Use stringr functions in rename_with

Howdy!

I am pulling resource quota data from Kubernetes clusters using the K8s APIs. When pulling storage data, the variables have very long long names in most cases like "hard.local.shared.10gi.storageclass.storage.k8s.io.requests.storage" . The important information I want to retain from these names is everything before ".storageclass.storage.k8s.io.requests.storage". In other words, I only wish to keep "hard.local.shared.10gi". As these relate to storage sizes which vary tremendously, I would like an elegant solution to rename them all (not just dplyr::rename("hard.local.shared.10gi" = hard.local.shared.10gi.storageclass.storage.k8s.io.requests.storage).

This is my first attempt using the newer rename_with and I would like to pass str_remove (or conversely a str_extract) to it to accomplish this. I seem to be getting an error that I would not get if I were to use the same str_remove function in say a mutate. TIA!

I created a small sample df for reprex

library(dplyr)
#> 
#> Attaching package: 'dplyr'
#> The following objects are masked from 'package:stats':
#> 
#>     filter, lag
#> The following objects are masked from 'package:base':
#> 
#>     intersect, setdiff, setequal, union
library(stringr)

## Provided material

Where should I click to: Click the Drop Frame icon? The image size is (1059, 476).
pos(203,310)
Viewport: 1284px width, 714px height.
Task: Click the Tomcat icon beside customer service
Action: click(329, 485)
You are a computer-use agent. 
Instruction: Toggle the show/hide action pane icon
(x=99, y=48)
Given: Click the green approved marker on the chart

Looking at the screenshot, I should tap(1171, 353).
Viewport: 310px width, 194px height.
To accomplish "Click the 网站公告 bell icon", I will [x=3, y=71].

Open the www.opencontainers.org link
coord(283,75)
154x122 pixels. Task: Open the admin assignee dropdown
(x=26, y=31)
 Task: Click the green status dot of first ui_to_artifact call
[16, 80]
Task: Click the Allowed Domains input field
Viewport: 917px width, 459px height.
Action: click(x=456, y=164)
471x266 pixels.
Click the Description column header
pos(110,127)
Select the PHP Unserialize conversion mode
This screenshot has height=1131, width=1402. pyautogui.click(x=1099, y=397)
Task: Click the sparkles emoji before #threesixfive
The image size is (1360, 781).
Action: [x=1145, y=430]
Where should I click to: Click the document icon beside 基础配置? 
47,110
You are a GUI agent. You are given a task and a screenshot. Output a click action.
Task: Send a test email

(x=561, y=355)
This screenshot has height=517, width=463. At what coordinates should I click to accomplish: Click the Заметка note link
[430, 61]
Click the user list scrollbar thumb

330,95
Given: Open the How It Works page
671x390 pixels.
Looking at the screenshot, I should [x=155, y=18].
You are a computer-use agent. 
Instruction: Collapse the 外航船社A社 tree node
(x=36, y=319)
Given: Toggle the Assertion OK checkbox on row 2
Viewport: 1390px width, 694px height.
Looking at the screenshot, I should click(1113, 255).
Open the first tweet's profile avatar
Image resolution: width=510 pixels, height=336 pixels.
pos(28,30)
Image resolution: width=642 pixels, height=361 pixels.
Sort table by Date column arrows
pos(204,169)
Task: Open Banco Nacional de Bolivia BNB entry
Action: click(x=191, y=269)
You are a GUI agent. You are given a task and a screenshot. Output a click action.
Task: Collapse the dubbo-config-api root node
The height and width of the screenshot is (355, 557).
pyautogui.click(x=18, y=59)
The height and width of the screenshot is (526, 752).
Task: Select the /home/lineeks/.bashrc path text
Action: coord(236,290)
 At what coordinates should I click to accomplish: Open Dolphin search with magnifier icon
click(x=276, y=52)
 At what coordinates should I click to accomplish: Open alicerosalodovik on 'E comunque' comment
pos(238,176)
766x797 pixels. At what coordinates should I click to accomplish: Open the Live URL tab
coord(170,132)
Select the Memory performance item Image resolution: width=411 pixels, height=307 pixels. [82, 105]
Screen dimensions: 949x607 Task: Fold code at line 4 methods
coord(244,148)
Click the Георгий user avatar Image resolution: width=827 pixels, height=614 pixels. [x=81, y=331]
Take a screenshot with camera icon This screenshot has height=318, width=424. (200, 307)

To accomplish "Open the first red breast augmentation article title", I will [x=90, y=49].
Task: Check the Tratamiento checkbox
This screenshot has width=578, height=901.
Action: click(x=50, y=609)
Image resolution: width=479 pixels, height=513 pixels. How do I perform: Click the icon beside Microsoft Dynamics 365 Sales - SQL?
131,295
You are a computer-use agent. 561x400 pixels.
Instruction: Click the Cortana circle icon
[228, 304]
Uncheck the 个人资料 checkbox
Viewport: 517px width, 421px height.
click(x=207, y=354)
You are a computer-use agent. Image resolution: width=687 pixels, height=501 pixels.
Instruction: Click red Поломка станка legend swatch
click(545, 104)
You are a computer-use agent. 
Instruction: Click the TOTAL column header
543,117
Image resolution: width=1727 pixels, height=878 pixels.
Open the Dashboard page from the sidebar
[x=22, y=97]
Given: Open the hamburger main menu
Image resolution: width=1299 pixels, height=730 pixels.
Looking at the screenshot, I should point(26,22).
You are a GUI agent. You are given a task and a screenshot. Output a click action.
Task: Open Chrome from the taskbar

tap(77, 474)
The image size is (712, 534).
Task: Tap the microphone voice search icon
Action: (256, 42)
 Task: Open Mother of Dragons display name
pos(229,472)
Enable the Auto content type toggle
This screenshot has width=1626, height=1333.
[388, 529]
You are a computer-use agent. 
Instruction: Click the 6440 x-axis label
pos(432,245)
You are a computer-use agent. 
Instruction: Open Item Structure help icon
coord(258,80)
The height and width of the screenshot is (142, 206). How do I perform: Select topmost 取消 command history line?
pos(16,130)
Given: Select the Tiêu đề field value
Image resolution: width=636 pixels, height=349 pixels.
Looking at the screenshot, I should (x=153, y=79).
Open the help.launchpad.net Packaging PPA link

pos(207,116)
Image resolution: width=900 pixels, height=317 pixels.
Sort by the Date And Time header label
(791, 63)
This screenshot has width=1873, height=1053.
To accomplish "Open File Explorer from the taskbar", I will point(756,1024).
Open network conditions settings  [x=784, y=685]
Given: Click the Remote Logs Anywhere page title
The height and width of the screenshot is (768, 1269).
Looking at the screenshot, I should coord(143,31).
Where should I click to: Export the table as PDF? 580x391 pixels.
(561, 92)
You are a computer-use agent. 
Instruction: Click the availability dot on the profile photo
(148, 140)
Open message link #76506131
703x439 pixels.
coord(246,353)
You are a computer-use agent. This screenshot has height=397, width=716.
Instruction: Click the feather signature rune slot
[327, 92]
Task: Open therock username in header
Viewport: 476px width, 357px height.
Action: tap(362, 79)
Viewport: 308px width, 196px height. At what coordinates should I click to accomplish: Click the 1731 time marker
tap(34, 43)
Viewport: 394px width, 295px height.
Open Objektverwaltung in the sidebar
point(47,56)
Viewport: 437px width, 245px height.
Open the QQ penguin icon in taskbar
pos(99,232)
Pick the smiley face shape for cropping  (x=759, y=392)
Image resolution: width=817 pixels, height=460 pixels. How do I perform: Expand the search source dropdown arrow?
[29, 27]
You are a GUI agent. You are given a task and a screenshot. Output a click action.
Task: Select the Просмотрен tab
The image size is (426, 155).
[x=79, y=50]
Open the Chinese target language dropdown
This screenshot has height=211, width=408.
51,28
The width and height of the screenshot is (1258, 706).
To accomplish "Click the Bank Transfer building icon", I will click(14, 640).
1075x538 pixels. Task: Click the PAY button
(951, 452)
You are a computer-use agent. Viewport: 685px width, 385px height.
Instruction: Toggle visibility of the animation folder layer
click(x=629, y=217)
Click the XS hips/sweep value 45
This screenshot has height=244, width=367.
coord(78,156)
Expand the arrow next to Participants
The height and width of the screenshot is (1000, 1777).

## Given exercise
Quote everything in the rename_with post from "library(dplyr)" down to "library(stringr)". The items come from a source separate from the rename_with post.

## Full output
library(dplyr)
#> 
#> Attaching package: 'dplyr'
#> The following objects are masked from 'package:stats':
#> 
#>     filter, lag
#> The following objects are masked from 'package:base':
#> 
#>     intersect, setdiff, setequal, union
library(stringr)